-Siempre se fija en sus nombres y sin embargo nunca los recuerda. -
Se detuvo, bruscamente, como si se hubiera dejado algo en el tintero, o en el último rizo de su cabello. Ese rizo que nunca puede ver, el que más escondido está y más libertad tiene, el que baila tangos con la almohada pensando en (él)
Miró el reloj (que nunca lleva, prefiere imaginarse las horas). En ese momento era algo tarde para Ella.
Pero siguió caminando.
Comenzó, como cada madrugada, contemplando el comportamiento de los mortales, tan dañino para Ella, un ser de otro mundo. Cualquier gesto, palabra o mirada son extraños vagabundos en su planeta.

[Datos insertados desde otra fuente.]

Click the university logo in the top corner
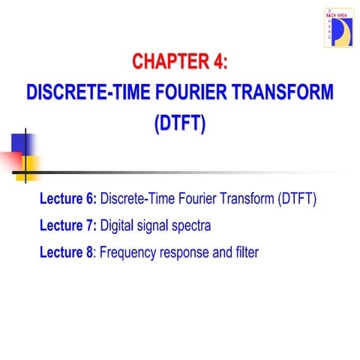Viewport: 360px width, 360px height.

El silencio ensordecedor de las calles o los gritos ebrios de los mortales se mofaban de su inocencia, de sus fantasmas, le quitaban el aliento y a veces hasta el alma.
Se acercó un muchacho. Algo dejado. Vestía zapatos y jersey claro. Ya se podía prever cierto aire de artista.
- ¿Sientes el penetrante hedor de la Humanidad?
- ¿Cómo es que sientes tú eso? - Ella no daba crédito con aquellas palabras. Parecían salidas de sus entrañas. -
- Lo huelo. Y la verdad es que escucho demasiado a los mortales. Entiende que cuando digo hedor hablo de la crisis de la humanidad. A veces creo que les faltan oídos, y créeme, he intentado hablar con ellos, pero el intento es nefasto. Nunca me ha servido para nada. Excepto para comprenderlos. Y ellos no han sabido de mí. Ni mi nombre. Nunca han preguntado. Ahí es donde quiero llegar.